This will probably not be of interest to non-homeschoolers. : )
I had decided some time ago after doing reading that when it came time for a handwriting program, I would go with Handwriting Without Tears. I've heard very positive things about it. I had considered not worrying about writing at all for some time, but I thought that being able to write letters and numbers would be a boost to Pauly's confidence. He (at nearly 5) still has a hard time holding a pencil or crayon, doesn't like to color, doesn't free hand draw at all and won't even attempt to write letters. He has made some attempts to write numbers while doing the Math U See primer level (which he loves to do) but mostly I do all the writing for him, at his request.

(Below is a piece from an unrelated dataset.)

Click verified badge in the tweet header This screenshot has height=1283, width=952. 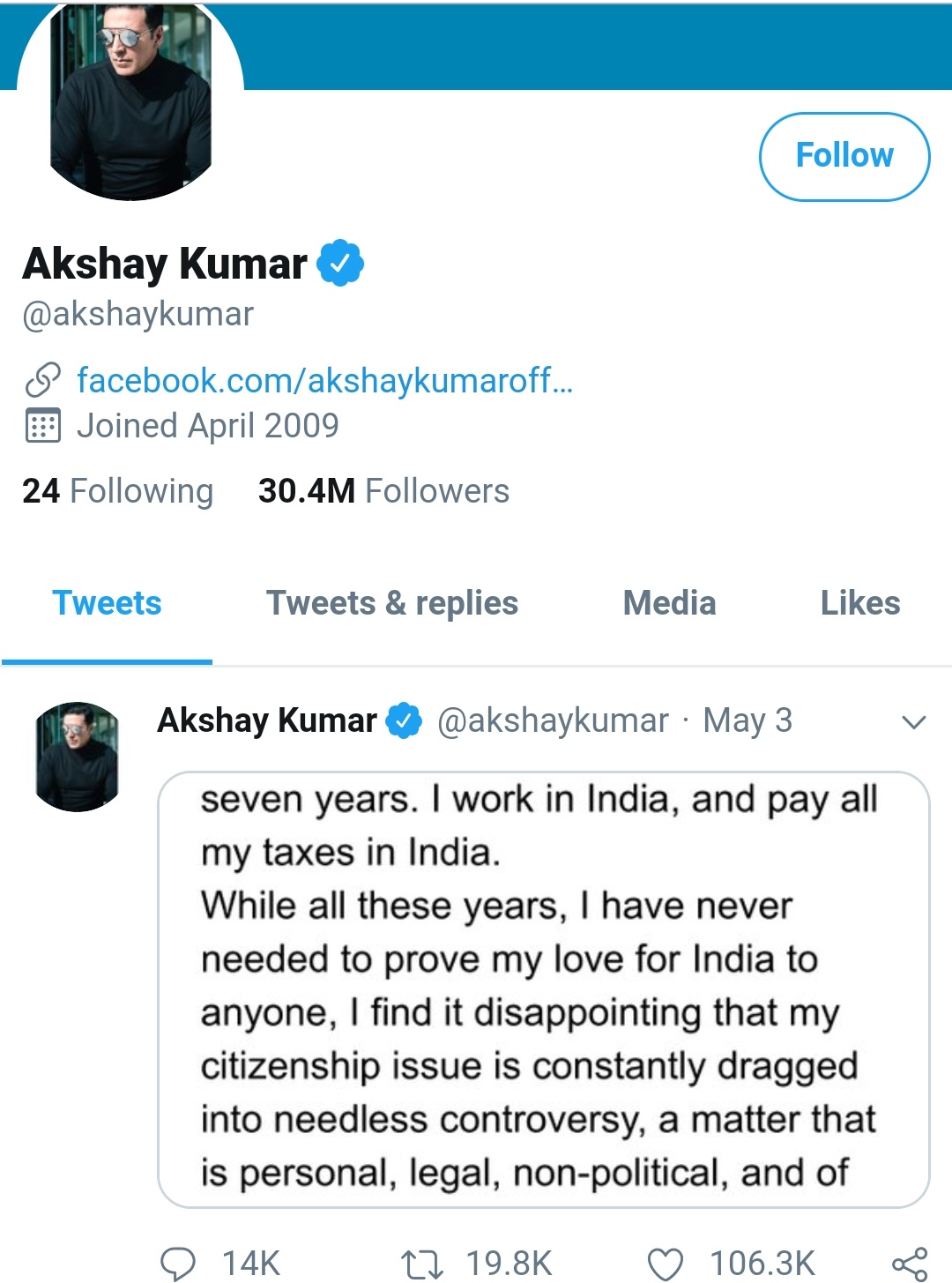[x=405, y=720]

After contacting the Handwriting Without Tears staff, I ordered the Preschool level rather than the Kindergarten level program. It really focuses on improving small motor skills rather than on forming letters and numbers, although it does touch on that. My plan is to follow up with the K level whenever he finishes the preschool book. I also got a Pre-K book for Roger, but he hasn't begun it yet. The curriculum consists of a workbook and teacher's manual (not expensive at all), a music CD, wooden manipulatives to teach the formation of capital letters, and a small slate for the child to practice forming letters. The manipulatives are pretty expensive. If you had access to a jigsaw you could easily make your own for much less, a pattern is included. You could also use an exacto knife to cut them out of foam or cardboard, although they wouldn't be as useful for some of the described activities. The manipulatives may not be as necessary for children who already have good fine motor skills.

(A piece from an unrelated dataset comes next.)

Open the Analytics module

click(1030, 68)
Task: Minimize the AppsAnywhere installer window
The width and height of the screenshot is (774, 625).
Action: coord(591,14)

The Pre-K level is really much more than handwriting. Besides improving small motor skills, it teaches the alphabet, counting and numbers and colors and shapes. It also teaches things like in and out, up and down, top and bottom, in front and behind. Pauly already knows all of this information, but I think it will be good for Roger. It is designed to be presented in a fun, informal way. The teacher's manual includes many, many activities using the manipulatives and CD, not all of which directly relate to handwriting, and contains several pointers on how to teach correct pencil grip, encouraging coloring and drawing, etc. Again, if your child takes naturally to these things this may not be necessary, but it has already helped us. There is a song (lyrics in the teacher's manual, music on the CD) that describes correct crayon grip. Using this song, I was able to see a dramatic immediate improvement in Pauly's handling of the crayon, which again has been difficult for him. The song describes the correct grip in just the right way for the child to catch on quickly. The correct grip is taught and reinforced through a series of games.
Now we're focusing on improving coloring technique, to build confidence and improve fine motor skills. Pauly has been asking to do more work in the workbook, so he seems to enjoy it, and he also enjoys the games we've played with Roger. We've had a fun time with it so far!